Challenges and Outlook
Currently, AI-based DPIA verification tools remain limited. They often function as compliance support tools rather than dedicated verification engines. However, they offer significant potential to improve DPIA processes in terms of efficiency, comprehensiveness, and objectivity. As research advances and regulatory demand increases, more sophisticated and transparent AI-driven DPIA tools are expected to emerge in the near future.
4. The Role and Effectiveness of Civic Monitoring
Citizen oversight is critical for effective privacy protection.

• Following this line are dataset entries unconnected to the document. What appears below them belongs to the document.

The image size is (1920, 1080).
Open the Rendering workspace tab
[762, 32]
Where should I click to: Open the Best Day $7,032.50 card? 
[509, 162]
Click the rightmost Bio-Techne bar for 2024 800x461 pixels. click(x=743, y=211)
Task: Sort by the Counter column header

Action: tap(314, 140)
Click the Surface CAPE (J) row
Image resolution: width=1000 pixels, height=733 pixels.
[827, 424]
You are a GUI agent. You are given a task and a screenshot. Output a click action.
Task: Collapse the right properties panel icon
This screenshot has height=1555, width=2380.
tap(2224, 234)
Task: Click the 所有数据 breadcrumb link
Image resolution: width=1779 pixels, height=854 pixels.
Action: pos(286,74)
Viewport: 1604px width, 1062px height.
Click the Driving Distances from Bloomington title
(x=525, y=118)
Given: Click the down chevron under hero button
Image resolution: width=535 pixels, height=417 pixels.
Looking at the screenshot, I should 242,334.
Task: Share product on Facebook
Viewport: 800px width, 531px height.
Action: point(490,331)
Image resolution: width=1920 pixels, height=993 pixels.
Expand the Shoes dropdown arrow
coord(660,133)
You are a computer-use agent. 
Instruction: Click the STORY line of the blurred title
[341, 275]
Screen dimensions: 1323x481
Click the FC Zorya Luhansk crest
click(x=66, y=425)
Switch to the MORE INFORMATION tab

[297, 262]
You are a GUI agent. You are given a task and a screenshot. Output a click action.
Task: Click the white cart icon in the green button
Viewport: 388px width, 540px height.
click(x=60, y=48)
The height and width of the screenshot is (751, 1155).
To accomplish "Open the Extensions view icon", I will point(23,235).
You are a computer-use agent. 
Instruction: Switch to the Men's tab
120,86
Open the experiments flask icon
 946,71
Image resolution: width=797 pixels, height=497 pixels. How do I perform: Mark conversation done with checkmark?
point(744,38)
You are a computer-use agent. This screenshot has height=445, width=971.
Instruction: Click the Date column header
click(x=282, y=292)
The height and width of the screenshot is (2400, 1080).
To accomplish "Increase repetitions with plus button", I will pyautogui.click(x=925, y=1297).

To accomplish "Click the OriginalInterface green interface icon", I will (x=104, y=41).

The 2022 Future of Privacy Forum (FPF) report criticized the limits of consent-based frameworks and emphasized risk-based approaches and civic engagement (FPF, 2022). Studies in the ACM Digital Library support citizen-centered governance, especially in smart city contexts (DGOV, 2023).
In fact, the KakaoPay case was initiated by a citizen group’s report, which led to a police investigation—highlighting the power of civic monitoring (MLex, 2024).
5. Institutional Proposals for Data Democracy
The KakaoPay case exposed systemic vulnerabilities in data protection. Institutional reform combining AI verification and civic oversight is essential:
Introduce AI-Based DPIA Verification
- Led by the PIPC, use AI tools to verify the objectivity of DPIA reports.
Mandate DPIA Transparency
- Require public summaries of DPIAs and establish independent review committees including experts and citizens.
Establish a Right to Data Location APIs
- Expand PIPA Article 18 (Data Portability Rights) to mandate APIs that track data storage and movement paths.
Strengthen Explanations for Automated Decisions
- Mandate clear explanations for decisions like NSF scores and impose penalties for non-compliance.
Institutionalize Public Citizen Auditing Teams
- Legalize citizen-led audits involving civil society, academia, and professionals to inspect data processing practices.
Democratize the PIPA Revision Process
- Mandate public hearings and formal inclusion of consumer advocacy groups in legislative procedures.
Conclusion
The 2025 KakaoPay case laid bare the limits of formal consent and self-regulation. Though PIPA is a strong framework, without oversight and civic engagement, it remains hollow. AI-powered DPIA verification tools offer a technological solution for transparency and objectivity, while civic monitoring is the social engine that sustains it. It is time to open the gates of corporate data control and realize data democracy through collaboration between citizens and experts.